What a load of drivel. 


peter palance said:


> try with a gun or guns, hor hor move, or on your bike, ok.pj.


----------



## vindiboy (Jul 10, 2020)

We arrived at WISSANT AIRE on the 19th March this year homeward bound from Spain,  and found it closed  and Police notices saying ALL Aires and Campsites in France had closed  by Government decree, we drove on to Sangatte and found a place to overnight , it is in our POIs but I did not know that at the time, we had a good night here with about 5 other vans and we then got the tunnel train back to the UK .


----------



## John H (Jul 11, 2020)

vindiboy said:


> We arrived at WISSANT AIRE on the 19th March this year homeward bound from Spain,  and found it closed  and Police notices saying ALL Aires and Campsites in France had closed  by Government decree, we drove on to Sangatte and found a place to overnight , it is in our POIs but I did not know that at the time, we had a good night here with about 5 other vans and we then got the tunnel train back to the UK .



It seems that many Departments were not listening! We stayed at the aire in Chaunay on 22nd March and it was still open (including free EHU) with no restrictions and then on 23rd we stayed at the aire in Montville, which had a notice at the entrance saying that we could stay but not venture into the village (there were several other vans there too). On the way north, we passed several other aires that were clearly open. We saw the police several times (including while we were hooked-up at Chaunay) and they said nothing about closures. On the other hand, every aire in the Somme was barriered off, so Departments were clearly all making their own decisions whatever the central government might have thought. Hope everything is back to normal in September 'cos that is when we are hoping to venture south again


----------



## vindiboy (Jul 11, 2020)

I copied this post from Motorhomer seems there is no problem in France using the Aires now .

AF La Ferte Saint Aubin just south of Orleans. About 10 Motorhomes overnight in this quiet spot, about 4 remaining after 9am. More on the aire than on the campsite 100 yds away. I think we will check out the town and it’s chattox  then wend our way down the Loire valley travelling west for a while towards Montsoreau. After that we head for the Puy de Dome near Clermont Ferrand.


----------

▬▬▬▬▬▬

What you will do -
1 - In the thread about French aires, what had closed the aire at Wissant on 19th March?
2 - Condense the paragraph in the thread that begins "It seems that many Departments" into a bulleted list that keeps its main facts.
3 - Reproduce the part of the thread starting with "It seems that" and going on through "vindiboy (Jul 11, 2020)".

Raw data -

▬▬▬▬▬▬

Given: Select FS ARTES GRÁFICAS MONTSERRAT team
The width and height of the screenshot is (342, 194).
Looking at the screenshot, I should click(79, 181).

▬▬▬▬▬▬

Expected responses -
1 - A government decree closing all aires and campsites in France, according to police notices.

2 -
- Many Departments appeared not to follow the closures.
- On 22nd March the aire in Chaunay was still open, with free EHU and no restrictions.
- On 23rd the aire in Montville had a notice allowing vans to stay, but not to go into the village. Several other vans were there.
- Several other aires passed on the way north were clearly open.
- Police, seen several times (including at Chaunay), said nothing about closures.
- Every aire in the Somme was barriered off, so Departments were making their own decisions.
- The writer hopes things are back to normal in September for another trip south.

3 -
It seems that many Departments were not listening! We stayed at the aire in Chaunay on 22nd March and it was still open (including free EHU) with no restrictions and then on 23rd we stayed at the aire in Montville, which had a notice at the entrance saying that we could stay but not venture into the village (there were several other vans there too). On the way north, we passed several other aires that were clearly open. We saw the police several times (including while we were hooked-up at Chaunay) and they said nothing about closures. On the other hand, every aire in the Somme was barriered off, so Departments were clearly all making their own decisions whatever the central government might have thought. Hope everything is back to normal in September 'cos that is when we are hoping to venture south again


----------



## vindiboy (Jul 11, 2020)